* EXERCISE MATERIALS
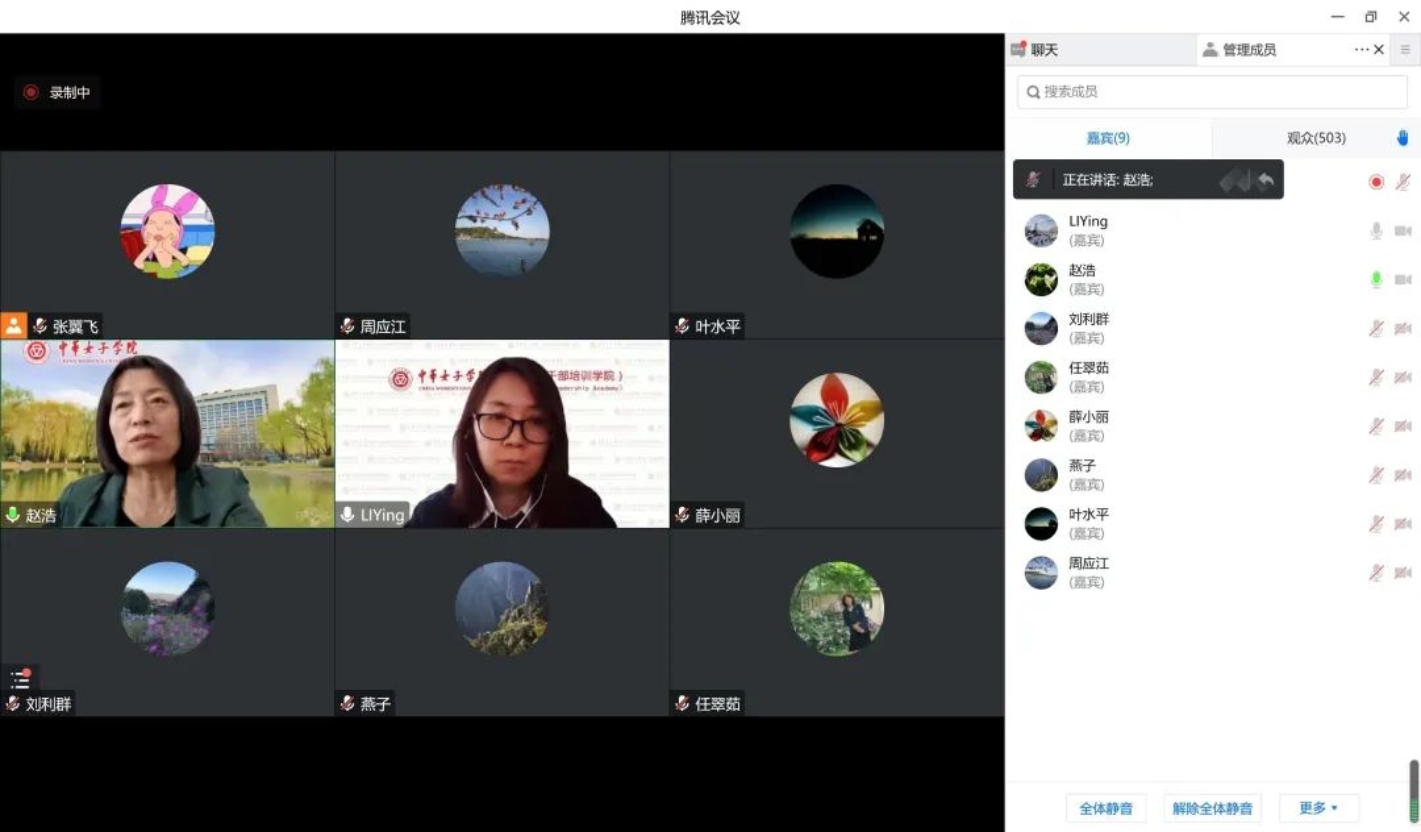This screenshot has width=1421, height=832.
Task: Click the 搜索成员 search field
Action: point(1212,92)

==

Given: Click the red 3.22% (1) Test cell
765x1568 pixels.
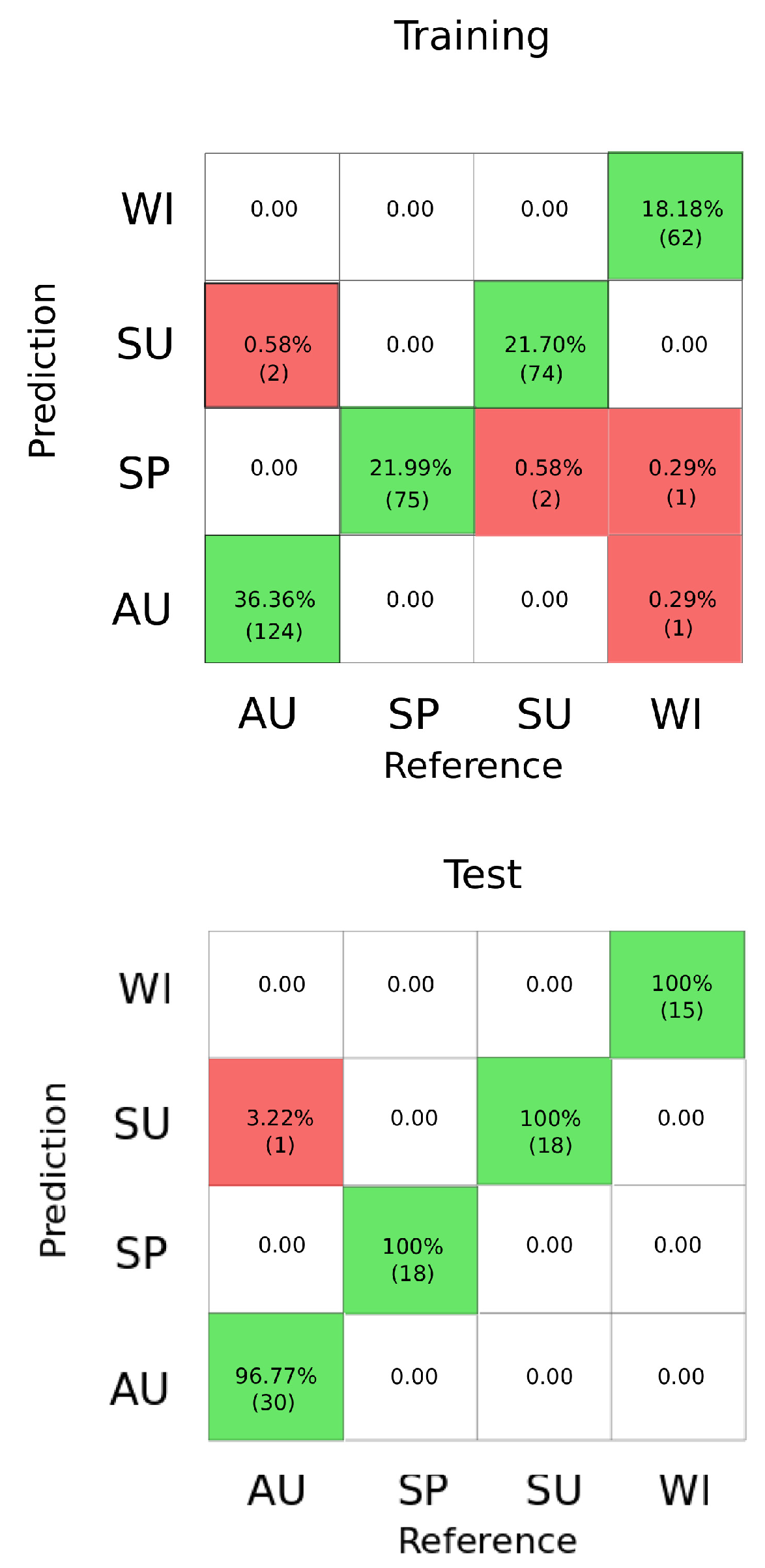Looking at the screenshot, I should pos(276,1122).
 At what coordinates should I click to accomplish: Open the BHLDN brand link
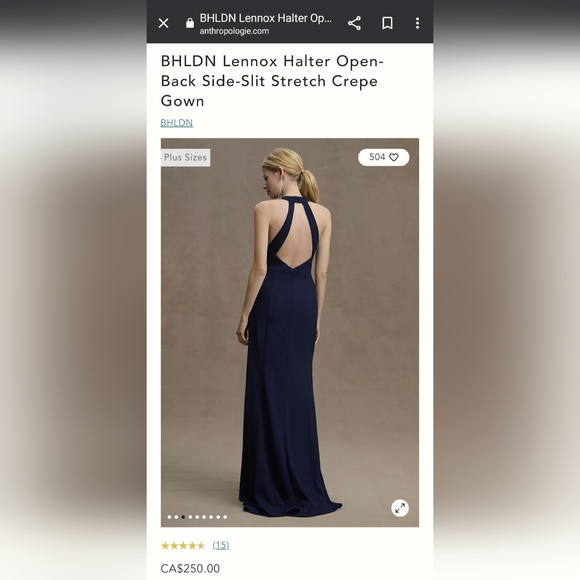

* WHAT THE EXERCISE ASKS
Within the listing above, the stretch from the line with "Given: Click the red 3.22% (1) Test cell" down to the line with "At what coordinates" is to be given again exactly, end lines included and pictures excluded.

* SOLUTION TO THIS EXERCISE
Given: Click the red 3.22% (1) Test cell
765x1568 pixels.
Looking at the screenshot, I should pos(276,1122).
 At what coordinates should I click to accomplish: Open the BHLDN brand link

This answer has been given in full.